Well I'm building my first red oak board bow from some specs on the tradgang website. Keep in mind that I know practically nothing about traditional bows other than what Ive learned on here and the tradgang website. Heres my question, what should I use for a tiller string on my initial tiller? The pics that this guy posted looked like he was using braided nylon rope. Also I havent cut my knocks yet so what is the best way to attatch the tiller string to the bow? Also how long should the tiller string be? My bow is 68" long. One other question, When I get ready to brace with the actual bowstring (I think you call this the short string) how do I get a string? Do I build one myself or would it be better to get one built for me or can I just go to an archery shop and buy a string there? Any help would be greatly appreciated! I have shot compounds since I was 13 yrs old but have never even shot a traditional bow.


----------



## bronco611 (Jun 7, 2010)

I feel your pain!!LOL. I started out like you full of fire ,wet behind the ears, and didn't have a clue as to what I was getting into. I have built 2 red oak board bows from the same sight you are getting info from and they shoot great. I built a 68" and a 60" for my son. As far as initial tiller strings go, I cut my nocks in the bow and made my own 70 " flemish twist string out of d50 string material. I tried the braided nylon but i stretches too much which caused me to make the mistake of trying to brace the bow with the short string before I actually had it correctly tillered. How did  that work out for me? not too good!! Broke my first redoak bow at this point, lessons learned are rarely forgotten. I will never forget that funny tick sound as long as I live!! But it did make some pretty firewood. It would save alot of time to purchase a string already made unless like myself you plan on making quite a few more bows, at that it would be cost effective to build your own.
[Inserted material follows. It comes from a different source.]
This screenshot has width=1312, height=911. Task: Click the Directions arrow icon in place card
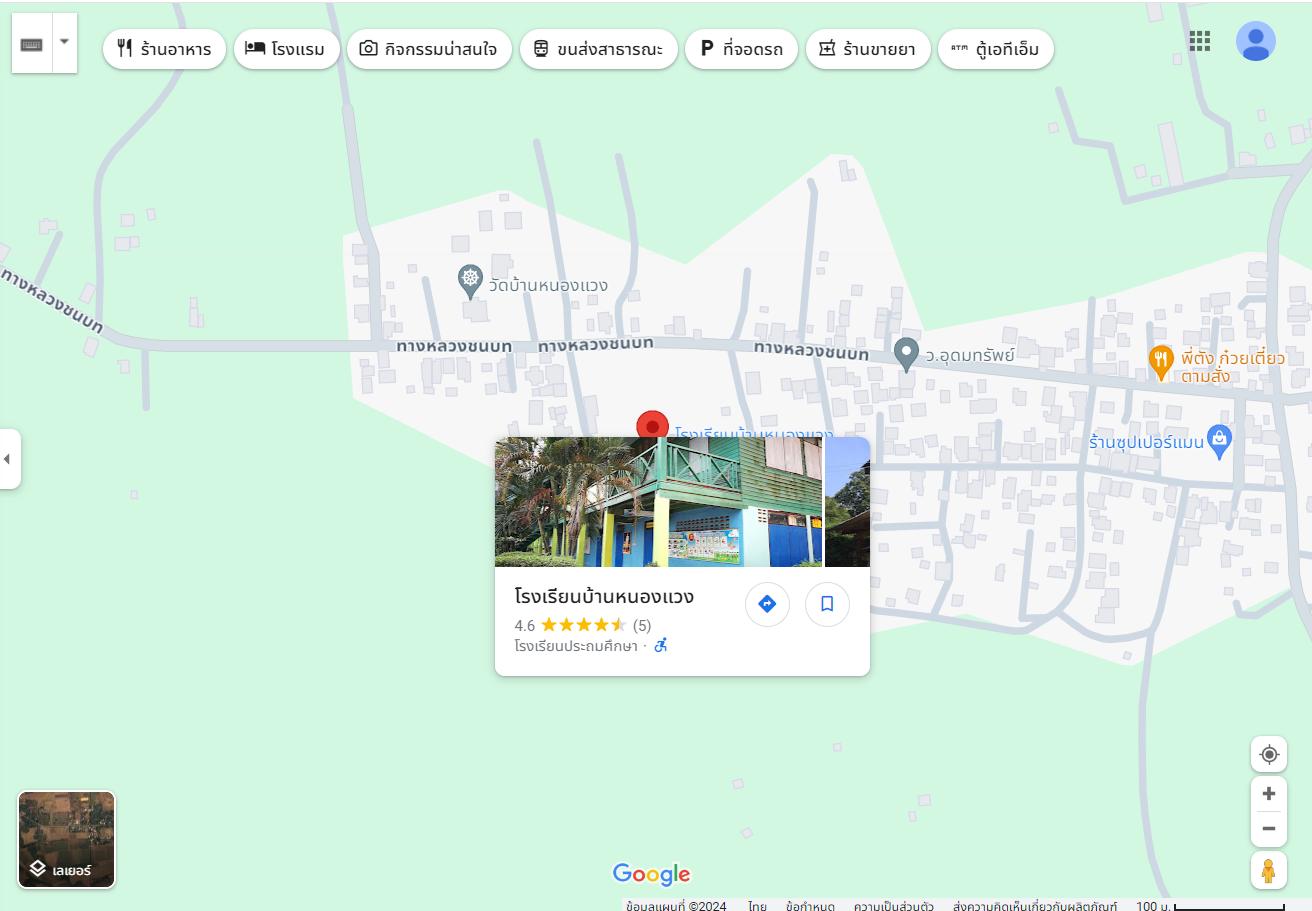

You can look up flemish twist bowstring and see some great how to utube videos on how to make the strings. It is not that difficult, just always measure your finished string before you try to use them. You can accidently make them too short without knowing it and this could damage all of your hard work. The step by step build along is great just remember to never exceed the goal weight while tillering and never continue to tiller if you start to see a hinge or a stiff spot, correct the problem, relax the limbs again and continue and if all goes well you will fell the trill of victory when you finally get it shot in and tuned correctly. Good luck and keep us informed on your progress.


----------



## NavyDave (Jun 8, 2010)

Caveman, welcome to bowyers anonymous!  Red oak is pretty much all i use.  I've got 4 or 5 bows in the works right now.  I have used a long flemish string for tillering but it dryed out so I made a tillering string using those leather samples from a furnature store (bought at michaels) and shot line which is  smaller version of the green para chord.  Youtube is were i learned to make a flemish string.   It doesn't take long to get the hang of it.  You can google flemish string jig for plans and make one out of scrap wood in about an hour.  The jig is set up to make the string the length you need.  It's always better to makle the string a little longer and twist it tighter as needed.  Also a ton of bow making videos on youtube.  Tradgang also has a search feature which is pretty handy.  Well good luck and holler if you have any questions.


----------



## NCHillbilly (Jun 8, 2010)

After making a bunch of bows, I just use para cord or clothesline rope for a tillering string. You want it as short as you can get it and still get it on the nocks, if you tiller too long with a too-long string, you'll wind up with a whip-ended bow after you get it braced. After I get it up to brace height, I usually just go ahead and make a flemish string for it, but I sometimes finish them on out with the clothesline or paracord. A guy I know who makes highly-reflexed static recurves uses 1/8" steel aircraft cable for a tillering string.


----------



## caveman168 (Jun 8, 2010)

Ive watched some you tube videos on making a flemish twist string, and want to learn to do it myself. I dont have my knocks cut yet because in the build along the tip overlays are glued on last and then the knocks cut. I dont know the reason for this. He has pieces of leather on the tips of his bow and his tillering string attatched to that. Do you think it would be good to go ahead and glue on my overlays and cut my knocks before tillering? Also where do you buy the material to make a string from? I'll try and post some pics in a couple of days, just dont have time right now. Thanks for the help fellas!


----------



## BkBigkid (Jun 8, 2010)

the flemish strings are easy yo make it takes a few to get the hang of it. you will save your self some money in the long run by making your own strings for all your bows. 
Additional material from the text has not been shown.